Purposive sampling using a survey was used to capture nurses' experiences. Data were extrapolated to meet the aims of the thematic line of enquiry and descriptive statistics used to analyse the data set.
The response rate was 34.0% (n=30). The majority of redeployees (76.7%; n=23) strongly agreed or agreed the trust induction had been beneficial. Informal learning, including from colleagues, was said to be very helpful by 50.0% (n=15) and helpful by 36.7% (n=10) of participants. Most (90.0%; n=27) agreed they were able to maintain safety, with 93.3% (n=28) satisfied with the quality of their care. Regarding giving the care they aspired to, 46.7% (n=14) strongly agreed and 40.0% (n=12) agreed they had been able to do this.
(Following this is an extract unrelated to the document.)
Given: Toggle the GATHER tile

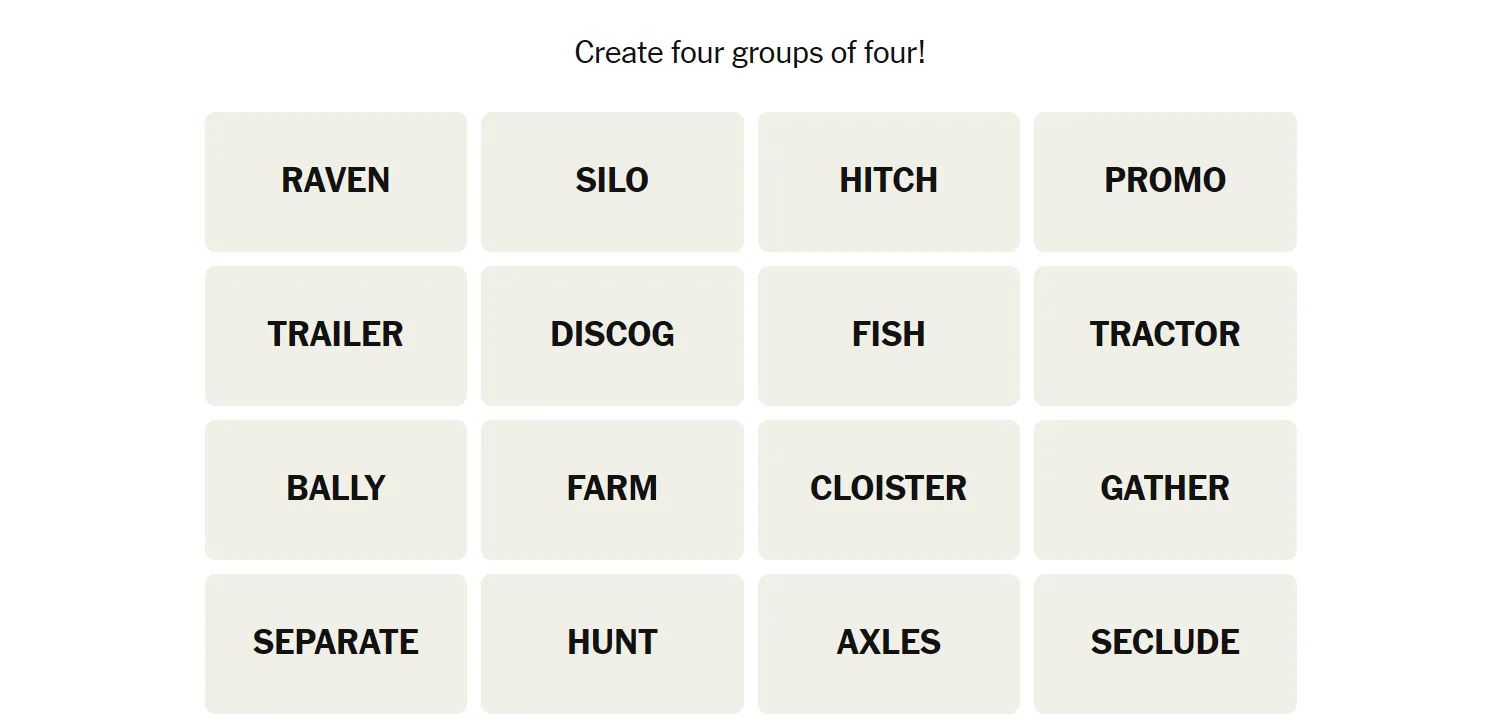Looking at the screenshot, I should [x=1165, y=489].
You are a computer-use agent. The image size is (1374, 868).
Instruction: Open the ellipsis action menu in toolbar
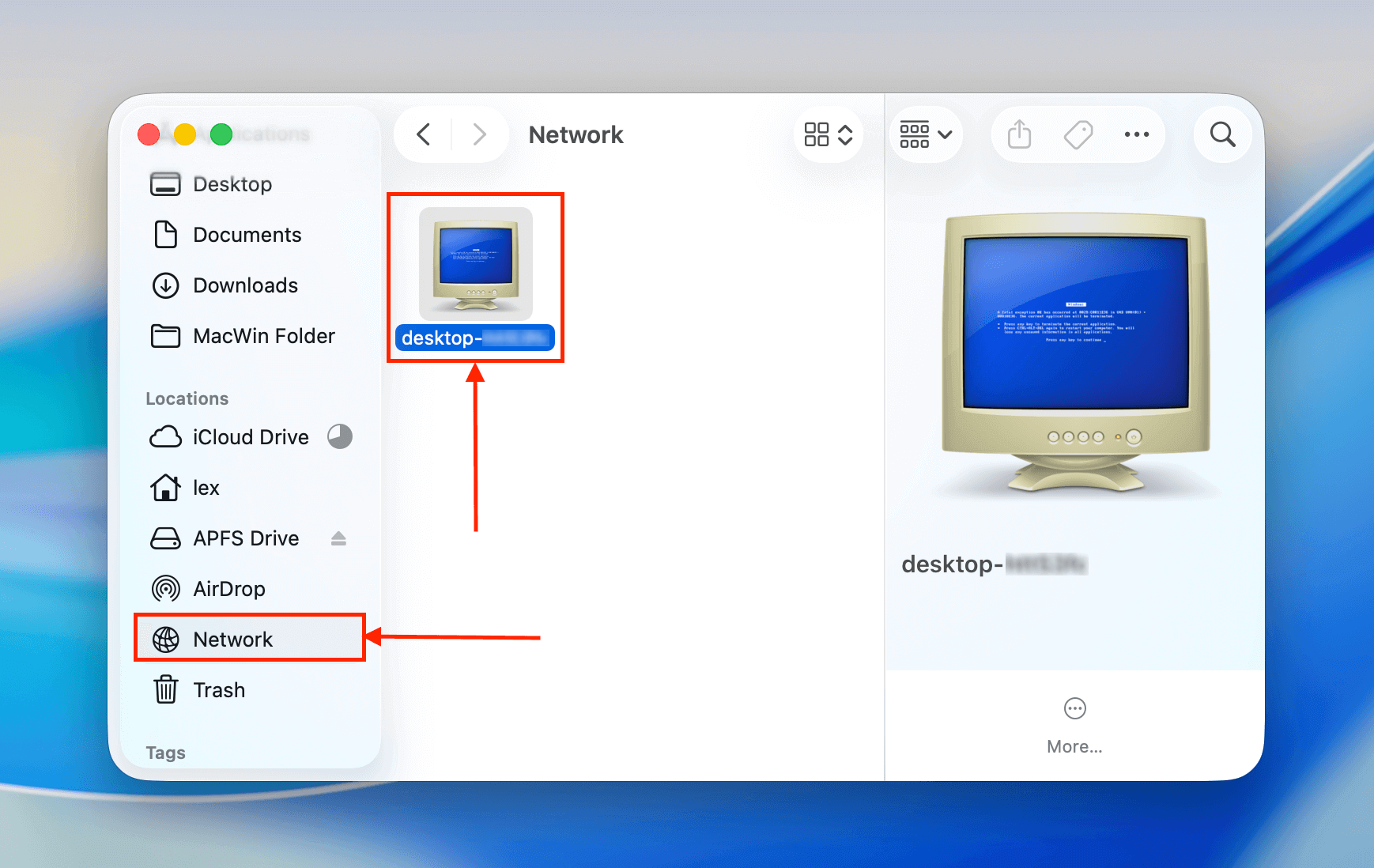(x=1136, y=134)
The advanced clinical practitioner role was central to successful redeployment, in preparing redeployees through induction and education. These practitioners facilitated the acquisition of the knowledge and skills to deliver competent care, ensuring staff had the capacity and capability to undertake their job. Patient safety was not compromised by redeployment.
The emergence of the COVID-19 pandemic presented challenges and opportunities for advanced clinical practitioners (ACPs) to use their knowledge, skills and experiences to deliver high-quality care to patients (Health Education England (HEE), 2020), optimise their contribution in meeting the needs of the population and offer new methods of working (HEE, 2017).
This article will examine the role, skill and knowledge set of ACPs used to lead the induction, education and training of employees redeployed to a COVID-negative Nightingale ward commissioned to meet the needs of the local population in the first wave of the COVID-19 pandemic, and discuss their role in maintaining high-quality, safe care (HEE, 2020).
ACPs transform and remodel care pathways, enabling the safe, effective sharing of their advanced skills and knowledge across traditional professional boundaries (HEE, 2022). The NHS Long Term Plan (NHS England/NHS Improvement, 2019a) highlighted that ACPs are central to transforming service delivery to meet the needs of local populations by providing enhanced capacity, capability, productivity and efficiency within multidisciplinary teams.